Have to admit I'm a little annoyed though by how spoiled I was for this episode. I mean... "I knew what I knew" from some of Eliza's interviews, but as it turns out, "sorority serial killer" is one heck of a give away all by itself. Not openly revealing major episode plot twists in casual conversation with the media... maybe a little old fashioned, but I think it could make for a cool retro thing.
Imo this was definitely the best season 2 episode and inline with the final few episodes last season. It's stand alone enough to have this episode be the episode we "hulu" to friends but it's still arc-y in the fact that we have character development and have the technology of the Dollhouse explored.
What doubtful guest said, especially that first paragraph.

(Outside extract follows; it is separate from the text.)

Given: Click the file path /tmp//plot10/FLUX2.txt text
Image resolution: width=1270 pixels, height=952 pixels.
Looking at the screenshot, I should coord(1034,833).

After last week, and then after this week's promos, my expectations weren't the highest, to be honest.

Then they went and took lame-o, worn-out plotlines (creepy serial killer, prof and hot girl) and switched everybody the frak up ways I did not see coming at all. And mega-bonus for Saul Tigh! I'm okay with little defects as in, how the prof afforded Echo, Eliza/Echo's "growing awareness" but whatever. I was genuinely surprised and pleased by the unfolding of events.

Then again, I had zero spoilers and have watched zero TV since last week's episode.

Leave it to Whedon, Minear, & Soloman to lead the gorgeous yet vulnerable blonde down the dark alley where her killer awaits and...she kicks his ass. Or something like that.

My point? I'm jaded as hell in general and they surprised me tonight. I also laughed out loud! More than once! Victor was hilarious. I went in tonight all jaded and grumbly (just me, not because of the show) and was pleasantly surprised for the first time in a couple weeks. :D All that intersplicing or whatever you call it with the funny and creepy and plot twists, well, I loved it.

I think I loved it more because I just didn't expect to. The promos for last week and this week made the eps seem horrible. They weren't at all. But if I weren't a Whedon fan, they wouldn't make me want to watch, that's for sure.

ETA: The promos for the next few eps, on the other hand, make me seriously crave the next few episodes. Coolness.

[ edited by WhoIsOmega? on 2009-10-10 04:07 ]
The student-teacher episode was nice, until -- quite unpredictably (snark) -- the mission went wrong.

I didn't care for the horror tone, the Saw-like mentality of this story. I don't like that kind of story. Even if it had been the real Crispin Glover I don't think I would have wanted to have seen this episode.
Oh and IMO the professor was NOT slimy, he was in fact highly ethical -- he knew not to indulge his fantasy with an actual student, so he hired the Dollhouse. And now he's traumatized for life. He'll never be able to get a man-reaction now.
I think we can safely retire the complaint about missions going wrong and that it's predictable. It's kinda like complaining about Buffy having vampires to slay or Mal continuing to steal for a living. Technology malfunctioning is a major theme here. Yeah, the technology malfunctions because the human mind isn't a computer (and look at how easily computers malfunctions); this is one of the central premises of the show. Technology malfunctions. A lot. It's like the dangerous side effects warnings for medication compounded by computer glitches (my roommate's furious troubles with her new Dell laptop are coming to mind - she's become BFF with DELL IT guys). It's gonna happen. That's the whole point of the story - the Dollhouse is still profitable in spite of all the problems the technology creates. They keep moving forward, bashing brains and identities along the way, because profit and power are still rolling into the Dollhouse coffers.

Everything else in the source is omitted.